Enunciado de la tarea — Transcribe sin cambios las líneas de los registros, desde el comienzo hasta la línea que contiene "Browse is located at coordinates (959, 45).", incluida esta.

Registros de ubicación de palabras y elementos
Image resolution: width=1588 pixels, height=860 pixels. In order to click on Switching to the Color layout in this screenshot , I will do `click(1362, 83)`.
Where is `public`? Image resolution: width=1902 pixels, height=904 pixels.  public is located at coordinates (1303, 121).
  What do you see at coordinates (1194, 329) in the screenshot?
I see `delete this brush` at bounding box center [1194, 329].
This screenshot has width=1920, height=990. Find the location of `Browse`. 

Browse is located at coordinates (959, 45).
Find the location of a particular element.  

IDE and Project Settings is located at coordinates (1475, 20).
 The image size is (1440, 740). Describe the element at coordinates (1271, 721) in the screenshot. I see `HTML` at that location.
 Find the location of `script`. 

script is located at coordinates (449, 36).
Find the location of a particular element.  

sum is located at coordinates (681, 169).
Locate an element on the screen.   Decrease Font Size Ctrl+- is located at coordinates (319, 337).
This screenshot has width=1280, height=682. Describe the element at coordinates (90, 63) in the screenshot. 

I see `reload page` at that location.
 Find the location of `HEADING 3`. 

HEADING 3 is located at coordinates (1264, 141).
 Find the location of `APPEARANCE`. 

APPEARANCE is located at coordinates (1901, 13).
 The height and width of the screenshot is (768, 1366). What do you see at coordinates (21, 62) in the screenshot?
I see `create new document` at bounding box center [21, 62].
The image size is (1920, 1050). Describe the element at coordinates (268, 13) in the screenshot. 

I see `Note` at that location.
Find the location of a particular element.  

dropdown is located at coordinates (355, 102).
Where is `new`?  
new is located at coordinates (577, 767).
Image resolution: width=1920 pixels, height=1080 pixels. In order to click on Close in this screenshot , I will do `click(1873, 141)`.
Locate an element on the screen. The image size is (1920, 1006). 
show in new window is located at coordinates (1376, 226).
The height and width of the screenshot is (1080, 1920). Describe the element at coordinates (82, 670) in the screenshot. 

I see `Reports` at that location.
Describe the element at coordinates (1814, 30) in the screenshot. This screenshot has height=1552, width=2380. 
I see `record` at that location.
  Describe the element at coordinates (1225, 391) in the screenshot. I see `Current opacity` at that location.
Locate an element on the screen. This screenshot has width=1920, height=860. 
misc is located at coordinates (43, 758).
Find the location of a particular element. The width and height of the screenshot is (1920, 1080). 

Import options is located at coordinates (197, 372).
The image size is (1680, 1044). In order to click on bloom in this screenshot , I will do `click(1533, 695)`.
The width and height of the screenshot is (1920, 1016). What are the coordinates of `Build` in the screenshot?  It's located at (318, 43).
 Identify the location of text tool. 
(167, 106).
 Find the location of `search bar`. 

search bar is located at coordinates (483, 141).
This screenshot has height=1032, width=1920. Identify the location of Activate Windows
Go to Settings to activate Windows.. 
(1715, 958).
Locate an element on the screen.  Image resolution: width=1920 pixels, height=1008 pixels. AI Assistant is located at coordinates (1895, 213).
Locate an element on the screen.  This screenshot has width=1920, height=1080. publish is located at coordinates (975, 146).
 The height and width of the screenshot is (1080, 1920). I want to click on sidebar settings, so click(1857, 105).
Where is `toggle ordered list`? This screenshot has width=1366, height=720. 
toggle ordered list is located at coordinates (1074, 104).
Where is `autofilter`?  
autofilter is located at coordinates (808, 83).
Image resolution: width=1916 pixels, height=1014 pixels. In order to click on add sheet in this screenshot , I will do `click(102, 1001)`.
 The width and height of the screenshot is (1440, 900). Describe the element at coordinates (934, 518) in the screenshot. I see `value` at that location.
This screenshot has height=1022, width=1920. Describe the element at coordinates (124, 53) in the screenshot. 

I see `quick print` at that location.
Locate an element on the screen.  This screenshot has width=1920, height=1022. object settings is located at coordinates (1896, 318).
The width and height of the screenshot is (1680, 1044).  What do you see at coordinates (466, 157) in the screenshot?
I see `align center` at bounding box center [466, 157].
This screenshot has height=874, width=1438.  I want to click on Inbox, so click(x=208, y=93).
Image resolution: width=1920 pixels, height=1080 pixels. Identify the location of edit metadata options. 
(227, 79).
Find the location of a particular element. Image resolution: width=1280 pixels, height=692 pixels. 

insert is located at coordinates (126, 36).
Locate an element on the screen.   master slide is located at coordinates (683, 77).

Respuesta completa —
Image resolution: width=1588 pixels, height=860 pixels. In order to click on Switching to the Color layout in this screenshot , I will do `click(1362, 83)`.
Where is `public`? Image resolution: width=1902 pixels, height=904 pixels.  public is located at coordinates (1303, 121).
  What do you see at coordinates (1194, 329) in the screenshot?
I see `delete this brush` at bounding box center [1194, 329].
This screenshot has width=1920, height=990. Find the location of `Browse`. 

Browse is located at coordinates (959, 45).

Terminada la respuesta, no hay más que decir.